競争力

 とある人の小説についての話を読んでいた。かなり貶されているというかこの分野をバカにしているとかいう意見があるけれど、でも今読んでみると、当たり前のことだなあと思う。
 結局人間には24時間しかなく、ユーザーの仕事睡眠食事お風呂と費やしていった残りのわずかな時間をエンターテイメントは奪い合うわけで、となると小説はテレビやゲームやマンガよりも読みやすく面白くしなければいけない。その点で読み応えなどと言っているのは有名な先生の本であって、私のような底辺作家は読みやすく切れの良い作品を書いていくしかないのだ。

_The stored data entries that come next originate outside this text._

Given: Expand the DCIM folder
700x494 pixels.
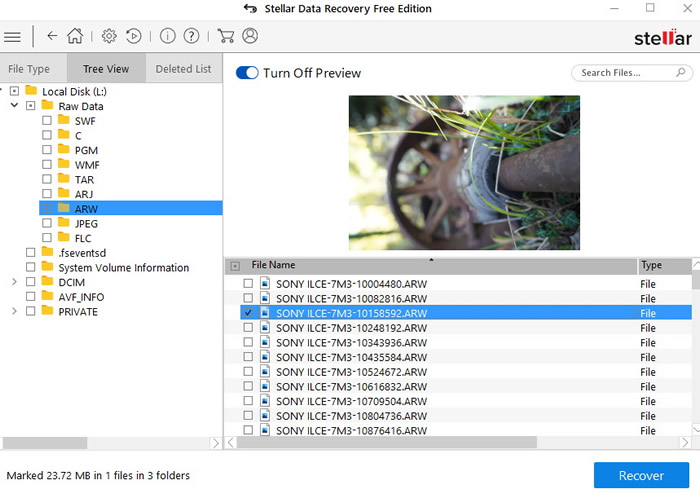Looking at the screenshot, I should coord(14,282).
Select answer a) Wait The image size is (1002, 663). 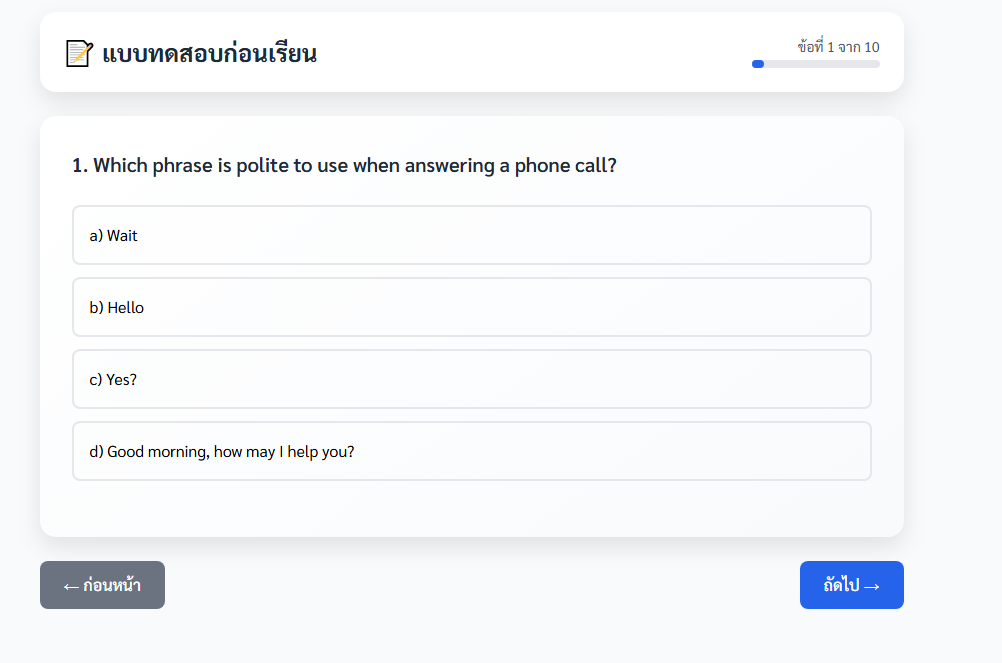tap(472, 235)
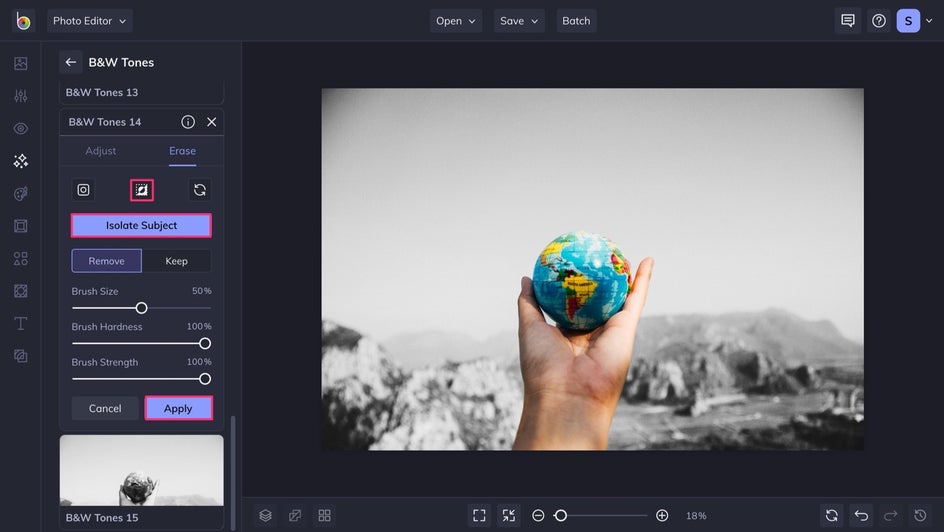Image resolution: width=944 pixels, height=532 pixels.
Task: Click the back arrow beside B&W Tones
Action: coord(71,62)
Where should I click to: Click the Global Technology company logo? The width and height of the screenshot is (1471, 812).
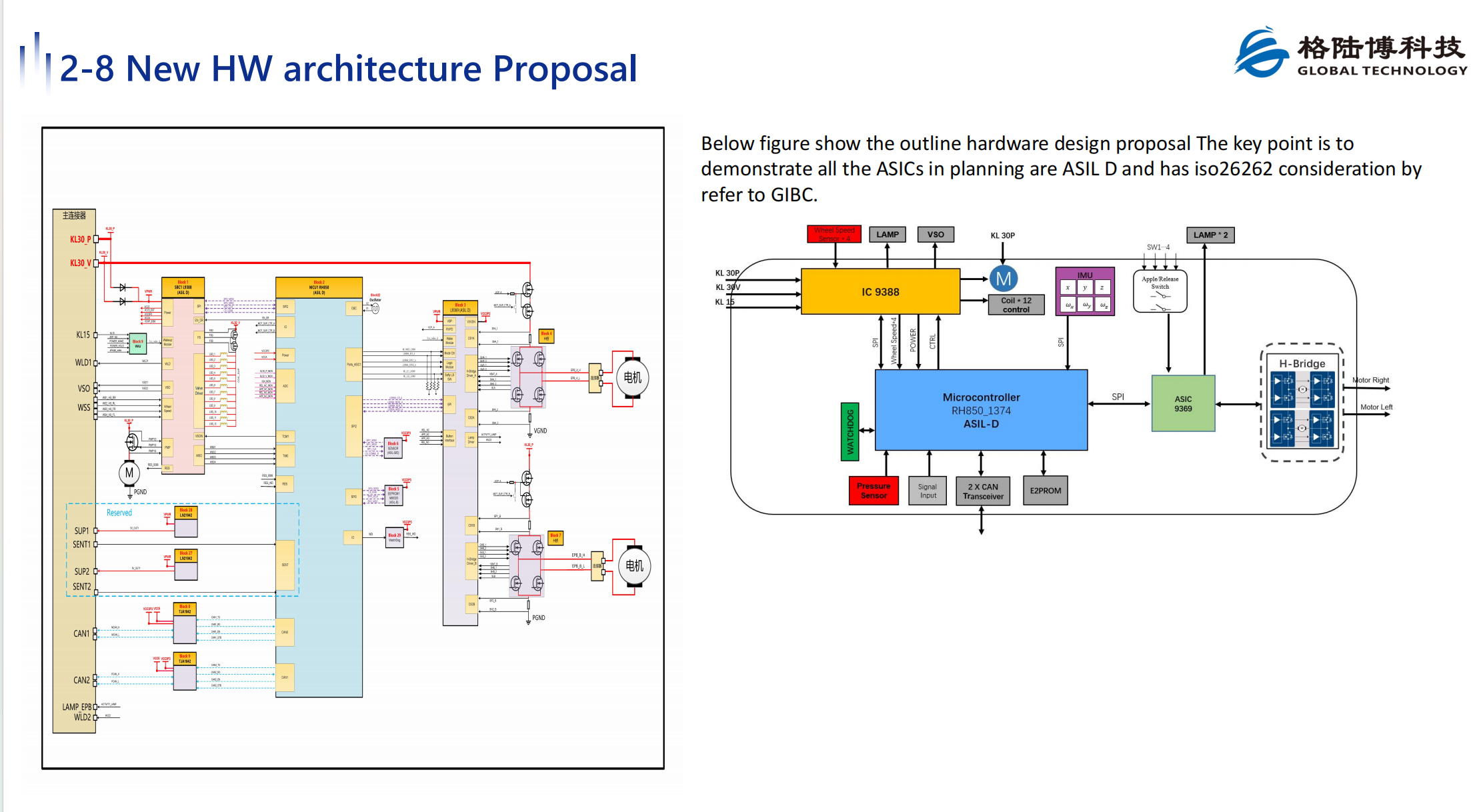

 特に黙っていても展開するテレビやDVDとは違うけれど、この前ユキさんがやっていたファイナルファンタジーXを見ていると、これは小説のほうがある意味ずっと芳醇に描けるんじゃないかと思う。CGは素晴らしいけど、でも物語の力としてはCGに頼りすぎているし、演出のタイミングもずいぶん検討の余地がある気がする。
 特に、間合いを考えると、活字は味わいとか余韻を読者が自由にとれるところとか、好きなところを何度でも読み返せるリニア性とか、まだまだ検討に値するメディアだと思い直す。
 もちろんそこで個々の知識オブジェクトに頼ったこれまでを私自身を反省するけれど、でもやれることはまだある気がしてきた。